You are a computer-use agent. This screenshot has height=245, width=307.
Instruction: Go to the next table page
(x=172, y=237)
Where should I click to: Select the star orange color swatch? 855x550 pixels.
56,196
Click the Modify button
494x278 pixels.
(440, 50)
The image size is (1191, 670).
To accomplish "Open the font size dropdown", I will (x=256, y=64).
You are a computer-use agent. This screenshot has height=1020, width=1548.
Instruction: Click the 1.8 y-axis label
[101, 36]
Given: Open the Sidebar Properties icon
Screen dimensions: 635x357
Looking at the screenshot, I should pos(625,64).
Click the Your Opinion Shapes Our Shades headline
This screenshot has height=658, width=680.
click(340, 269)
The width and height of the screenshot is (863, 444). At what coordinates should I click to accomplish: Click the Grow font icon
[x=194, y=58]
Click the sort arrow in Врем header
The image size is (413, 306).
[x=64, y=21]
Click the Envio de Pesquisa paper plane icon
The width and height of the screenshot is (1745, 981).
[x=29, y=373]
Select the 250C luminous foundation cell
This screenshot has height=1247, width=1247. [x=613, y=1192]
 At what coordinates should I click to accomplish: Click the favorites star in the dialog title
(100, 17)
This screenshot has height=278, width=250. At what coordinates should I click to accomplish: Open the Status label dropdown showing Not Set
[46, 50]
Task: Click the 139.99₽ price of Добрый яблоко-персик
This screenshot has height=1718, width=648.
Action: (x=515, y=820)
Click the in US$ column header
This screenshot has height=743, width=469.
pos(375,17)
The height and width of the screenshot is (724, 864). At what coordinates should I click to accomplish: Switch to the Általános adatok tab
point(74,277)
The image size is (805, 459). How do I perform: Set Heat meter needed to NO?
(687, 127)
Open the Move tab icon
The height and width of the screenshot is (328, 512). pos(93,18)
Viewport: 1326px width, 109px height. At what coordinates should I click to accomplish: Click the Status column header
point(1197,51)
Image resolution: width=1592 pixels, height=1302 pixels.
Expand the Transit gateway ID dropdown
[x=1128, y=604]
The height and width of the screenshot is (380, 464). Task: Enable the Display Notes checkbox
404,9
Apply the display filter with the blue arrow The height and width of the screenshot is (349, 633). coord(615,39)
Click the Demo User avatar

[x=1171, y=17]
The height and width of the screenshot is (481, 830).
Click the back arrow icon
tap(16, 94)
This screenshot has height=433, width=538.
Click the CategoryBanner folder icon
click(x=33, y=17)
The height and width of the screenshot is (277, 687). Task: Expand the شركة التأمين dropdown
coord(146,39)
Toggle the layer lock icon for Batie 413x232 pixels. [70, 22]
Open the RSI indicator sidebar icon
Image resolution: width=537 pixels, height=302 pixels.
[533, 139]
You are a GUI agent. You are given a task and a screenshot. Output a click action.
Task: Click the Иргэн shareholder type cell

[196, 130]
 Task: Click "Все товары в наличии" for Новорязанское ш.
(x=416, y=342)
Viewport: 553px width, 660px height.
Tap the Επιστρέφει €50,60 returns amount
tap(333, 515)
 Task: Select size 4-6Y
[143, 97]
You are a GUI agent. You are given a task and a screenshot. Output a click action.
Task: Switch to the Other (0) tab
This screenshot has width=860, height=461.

▬▬▬

To be done:
Rewrite the part of the rows above that opens with the line containing "The height and width of the screenshot is (481, 830)." and closes with the line containing "coord(146,39)" as a numbered list, leaving out any blank lines.

Final answer:
1. The height and width of the screenshot is (481, 830).
2. Click the back arrow icon
3. tap(16, 94)
4. This screenshot has height=433, width=538.
5. Click the CategoryBanner folder icon
6. click(x=33, y=17)
7. The height and width of the screenshot is (277, 687). Task: Expand the شركة التأمين dropdown
8. coord(146,39)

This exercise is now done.